Jazz


The first appearance of jazz in Croatia can be traced back to the times when this American musical phenomenon sprung up in the other Central European countries, our neighbours to the north, or a bit later. However, in the early twenties in this part of the world, owing to the first small amateur bands which began to appear, Zagreb became the cradle of jazz. In the late 30s, and particularly on the eve of World War II, under the influence of European radio stations, including the one in Zagreb (founded in 1926), as well as of American films, jazz flourished, acquiring clearly set outlines in larger jazz orchestras too. The beginning of the war diminished and suppressed to a great part developments in the field of jazz, although this type of music did not, even during the war, completely disappear from Croatia's cultural life. Due to the alliance with the Western allies and under the influence of Glenn Miller's orchestra, the post-war period witnessed an expansion of the number of large jazz orchestras under the umbrella of various national cultural societies and institutions. In 1947, Željko Černjul founded, within the framework of Radio Zagreb, the first official jazz orchestra, known today as the Big Band Orchestra of Croatian Radio Television. During the politically rigid post-war years, jazz - taken then as American propaganda - went through an exceptionally difficult period which gradually began easing up in the early fifties with the appearance of the first relevant small bands. The early sixties were characterised by the Bled Jazz Festival (Slovenia) whose initial programmes attracted all the relevant Croatian bands of that time. Political liberalisation in the sixties resulted in an expressed dwindling of Croatian jazz musicians who began leaving Croatia in increasing numbers for certain Western countries. Only the "Zagreb Jazz Quartet", a chamber combo-band founded after the American "Modern Jazz Quartet" which based its programmes on its own repertory succeeded in overcoming this rather misfortunate period for our jazz.
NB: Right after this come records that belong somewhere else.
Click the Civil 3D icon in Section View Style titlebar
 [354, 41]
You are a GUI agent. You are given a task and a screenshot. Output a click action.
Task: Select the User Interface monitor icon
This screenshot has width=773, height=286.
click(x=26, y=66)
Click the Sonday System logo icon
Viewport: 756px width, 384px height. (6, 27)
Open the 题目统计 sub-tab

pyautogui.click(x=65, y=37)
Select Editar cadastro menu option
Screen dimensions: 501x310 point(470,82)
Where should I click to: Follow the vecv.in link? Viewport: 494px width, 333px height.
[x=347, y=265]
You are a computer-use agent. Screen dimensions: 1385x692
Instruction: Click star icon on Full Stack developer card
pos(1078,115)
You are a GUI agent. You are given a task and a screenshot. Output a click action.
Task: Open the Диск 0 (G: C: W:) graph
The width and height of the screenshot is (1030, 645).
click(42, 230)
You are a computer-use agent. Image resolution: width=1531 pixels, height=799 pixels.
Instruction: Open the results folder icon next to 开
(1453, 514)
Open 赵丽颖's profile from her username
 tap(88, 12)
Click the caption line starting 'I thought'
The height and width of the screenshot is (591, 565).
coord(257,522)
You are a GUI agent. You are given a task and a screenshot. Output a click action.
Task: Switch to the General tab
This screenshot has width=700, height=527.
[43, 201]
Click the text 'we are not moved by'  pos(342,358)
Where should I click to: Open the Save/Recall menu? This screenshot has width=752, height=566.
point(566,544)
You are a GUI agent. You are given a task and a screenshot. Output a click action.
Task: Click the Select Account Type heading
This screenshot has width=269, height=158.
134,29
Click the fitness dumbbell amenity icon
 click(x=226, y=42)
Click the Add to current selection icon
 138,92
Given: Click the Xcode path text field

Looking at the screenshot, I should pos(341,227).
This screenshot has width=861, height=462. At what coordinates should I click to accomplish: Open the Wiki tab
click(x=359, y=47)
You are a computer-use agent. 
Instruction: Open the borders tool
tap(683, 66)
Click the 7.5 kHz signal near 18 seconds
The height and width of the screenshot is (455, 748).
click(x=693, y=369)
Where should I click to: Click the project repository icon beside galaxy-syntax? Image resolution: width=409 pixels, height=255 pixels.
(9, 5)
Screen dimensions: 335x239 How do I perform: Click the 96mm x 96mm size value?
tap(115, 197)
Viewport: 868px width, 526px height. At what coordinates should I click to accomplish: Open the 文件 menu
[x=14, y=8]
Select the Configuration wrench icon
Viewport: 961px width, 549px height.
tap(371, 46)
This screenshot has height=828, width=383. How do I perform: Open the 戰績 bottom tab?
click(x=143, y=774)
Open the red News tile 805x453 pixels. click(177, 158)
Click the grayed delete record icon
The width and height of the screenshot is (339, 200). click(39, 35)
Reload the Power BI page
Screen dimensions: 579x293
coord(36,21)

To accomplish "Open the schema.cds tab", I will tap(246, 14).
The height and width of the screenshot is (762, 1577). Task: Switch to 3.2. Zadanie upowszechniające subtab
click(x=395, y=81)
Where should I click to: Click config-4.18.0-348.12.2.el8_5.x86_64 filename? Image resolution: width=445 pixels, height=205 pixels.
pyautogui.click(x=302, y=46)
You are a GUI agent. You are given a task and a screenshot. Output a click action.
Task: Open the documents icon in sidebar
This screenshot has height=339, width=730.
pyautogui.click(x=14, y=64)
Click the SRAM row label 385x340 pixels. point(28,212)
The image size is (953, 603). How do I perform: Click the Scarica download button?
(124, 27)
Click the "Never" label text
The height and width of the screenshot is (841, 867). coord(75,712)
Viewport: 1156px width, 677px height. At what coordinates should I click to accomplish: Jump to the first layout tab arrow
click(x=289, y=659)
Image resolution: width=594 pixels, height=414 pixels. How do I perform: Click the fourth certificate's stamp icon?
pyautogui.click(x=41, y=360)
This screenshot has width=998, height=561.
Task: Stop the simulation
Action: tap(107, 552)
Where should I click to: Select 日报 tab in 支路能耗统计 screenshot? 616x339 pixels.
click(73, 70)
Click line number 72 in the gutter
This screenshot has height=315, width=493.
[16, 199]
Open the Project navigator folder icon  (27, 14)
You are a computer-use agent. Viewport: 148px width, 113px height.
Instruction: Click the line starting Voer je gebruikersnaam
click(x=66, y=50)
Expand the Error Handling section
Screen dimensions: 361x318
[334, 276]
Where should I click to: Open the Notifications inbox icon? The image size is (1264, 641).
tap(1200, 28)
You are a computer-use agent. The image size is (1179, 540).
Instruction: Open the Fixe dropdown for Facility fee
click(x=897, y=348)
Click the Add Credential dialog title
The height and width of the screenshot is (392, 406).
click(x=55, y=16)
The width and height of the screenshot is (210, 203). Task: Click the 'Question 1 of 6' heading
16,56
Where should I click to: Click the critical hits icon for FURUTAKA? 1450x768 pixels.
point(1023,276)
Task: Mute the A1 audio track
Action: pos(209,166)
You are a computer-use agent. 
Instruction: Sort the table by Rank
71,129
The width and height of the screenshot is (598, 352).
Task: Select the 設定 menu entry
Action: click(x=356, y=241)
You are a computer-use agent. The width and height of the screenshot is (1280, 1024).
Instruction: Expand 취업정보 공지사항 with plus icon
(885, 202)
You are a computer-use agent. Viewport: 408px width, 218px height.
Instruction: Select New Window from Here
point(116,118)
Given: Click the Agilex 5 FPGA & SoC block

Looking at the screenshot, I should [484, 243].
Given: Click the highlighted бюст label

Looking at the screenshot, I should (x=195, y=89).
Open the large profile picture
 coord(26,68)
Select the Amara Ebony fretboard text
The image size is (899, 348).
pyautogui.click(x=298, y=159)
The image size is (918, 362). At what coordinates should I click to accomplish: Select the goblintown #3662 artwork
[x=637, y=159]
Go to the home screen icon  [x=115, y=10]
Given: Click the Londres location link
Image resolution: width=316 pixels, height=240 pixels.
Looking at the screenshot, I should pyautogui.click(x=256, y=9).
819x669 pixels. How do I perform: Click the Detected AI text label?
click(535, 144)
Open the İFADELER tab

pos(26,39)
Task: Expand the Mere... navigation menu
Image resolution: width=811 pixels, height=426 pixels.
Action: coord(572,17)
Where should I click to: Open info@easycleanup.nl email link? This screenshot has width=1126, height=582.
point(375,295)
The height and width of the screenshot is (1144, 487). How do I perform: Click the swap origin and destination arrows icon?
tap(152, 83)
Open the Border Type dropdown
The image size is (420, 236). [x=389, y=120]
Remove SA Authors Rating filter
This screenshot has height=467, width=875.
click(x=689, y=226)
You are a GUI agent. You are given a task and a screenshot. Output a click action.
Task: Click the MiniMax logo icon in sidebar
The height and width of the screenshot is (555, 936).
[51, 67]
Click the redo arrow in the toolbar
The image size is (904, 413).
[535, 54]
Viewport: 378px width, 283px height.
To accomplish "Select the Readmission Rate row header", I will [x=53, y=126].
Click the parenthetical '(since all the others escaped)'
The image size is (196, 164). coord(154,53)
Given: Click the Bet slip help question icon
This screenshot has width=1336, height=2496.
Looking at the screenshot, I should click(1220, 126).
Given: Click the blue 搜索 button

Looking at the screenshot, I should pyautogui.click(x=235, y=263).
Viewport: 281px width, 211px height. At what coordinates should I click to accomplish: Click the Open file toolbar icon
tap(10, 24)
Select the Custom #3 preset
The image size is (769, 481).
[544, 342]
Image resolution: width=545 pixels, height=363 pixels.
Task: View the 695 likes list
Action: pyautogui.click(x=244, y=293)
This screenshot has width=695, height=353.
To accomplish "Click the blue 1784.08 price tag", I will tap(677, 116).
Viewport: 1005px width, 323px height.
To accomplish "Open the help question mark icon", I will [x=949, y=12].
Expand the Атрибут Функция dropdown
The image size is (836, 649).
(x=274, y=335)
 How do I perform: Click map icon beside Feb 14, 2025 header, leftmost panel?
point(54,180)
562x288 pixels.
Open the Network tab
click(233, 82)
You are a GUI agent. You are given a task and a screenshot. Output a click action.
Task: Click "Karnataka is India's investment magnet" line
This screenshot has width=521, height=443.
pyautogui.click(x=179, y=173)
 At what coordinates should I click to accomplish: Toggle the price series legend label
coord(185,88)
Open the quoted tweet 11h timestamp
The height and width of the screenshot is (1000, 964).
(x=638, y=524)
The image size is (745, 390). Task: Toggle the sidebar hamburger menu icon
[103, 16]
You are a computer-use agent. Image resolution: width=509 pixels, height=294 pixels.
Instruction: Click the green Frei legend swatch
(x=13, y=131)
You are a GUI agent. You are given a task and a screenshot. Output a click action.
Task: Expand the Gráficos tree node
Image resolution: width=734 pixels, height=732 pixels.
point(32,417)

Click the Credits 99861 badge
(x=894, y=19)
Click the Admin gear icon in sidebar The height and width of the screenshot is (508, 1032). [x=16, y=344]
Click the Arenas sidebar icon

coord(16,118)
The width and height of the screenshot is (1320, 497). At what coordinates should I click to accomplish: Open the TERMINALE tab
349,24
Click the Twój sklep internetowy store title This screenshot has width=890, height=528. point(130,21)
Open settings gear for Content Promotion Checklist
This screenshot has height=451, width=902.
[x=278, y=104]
The climate in the eighties was much more favourable. International jazz festivals and jazz clubs where domestic and foreign bands played sprung up everywhere. With Croatia's independence jazz increasingly began to spread to other cities as well. Rijeka, Varaždin, Dubrovnik and Čakovec became hosts to international jazz festivals. Small bands became active in these cities as well - the "Varaždin Jazz Band - with its original repertory, "Quarter Argus" from Osijek, which followed jazz standards and "mainstream" jazz, Darko Jurković's "Quartet Sensitive" in Rijeka devoted exclusively to the "bossa-nova" style, rock-jazz band "Black Coffee" in Split, etc. Nonetheless, in respect to both the number of bands as well as their quality, Zagreb's position remains dominant, with two Big Band orchestras, one of them being the Croatian Radio Television's Big Band and the other, the Dance Orchestra of the Croatian Institute of Music. On the modern jazz scene small bands prevail: the "Zagreb Jazz Portrait", "Matija Dedić Trio", "Ivan Kapec Trio", Quartet Boilers", the "Ante Gelo Quartet" and the "Ladislav Fidri". The interpreters of "mainstream jazz" include the "Damir Dičić Trio", "B.P. All Stars", the "Cool Date" band with the vocalist Jasna Bilušić, the "Vanja Lisak Trio", the "Željko Kovačević 'Cute' Trio" and his Dixieland band.

The "Croatian Jazz Club" was founded in Zagreb in 2000, as the first professional jazz association on the national level engaged in a wide variety of activities (organisation of concerts, festivals, education centres, recordings…). Clubs such as the B.P. Club (initiated and under the artistic direction of the vibraphonist Boško Petrović, at one time one of leading musicians of the Croatian jazz scene) Sax, Art-net, KSET, Be-bop, that do not exclusively specialise in jazz, have also initiated a number of activities. Within the recording industry jazz is represented only sporadically (Croatia Records, Jazzette) so jazz musicians make do the best they can through private productions. The City Office for Culture and the Ministry of Culture of the Republic of Croatia support some of the projects, and jazz is regularly presented in national radio and television programmes.

Among the present day jazz musicians in Croatia, the following should be singled out: Domagoj Ralašić (tenor saxophone), Ratko Zjača (guitar), Milan Lulić (guitar), Saša Nestorović (tenor saxophone), Željko Kovačević (soprano-saxophone, tenor- saxophone), Igor Savin (vibraphone), Damir Dičić (guitar), Kruno Levačić (drums), Davor Križić (trumpet, bugle), Julije Njikoš (piano), Silvije Glojnarić (conducter,score-writer), Matija Dedić (piano), Dražen Boić (piano), Salih Sadiković (drums), Ante Gelo (guitar), Mladen Baraković (bass), Darko Jurković (guitar), Elvis Stanić (guitar), Ivan Kapec (guitar), Renato Rožić (guitar), Josip "Joe" Pandur (guitar), Aljoša Mutić (tenor-saxophone).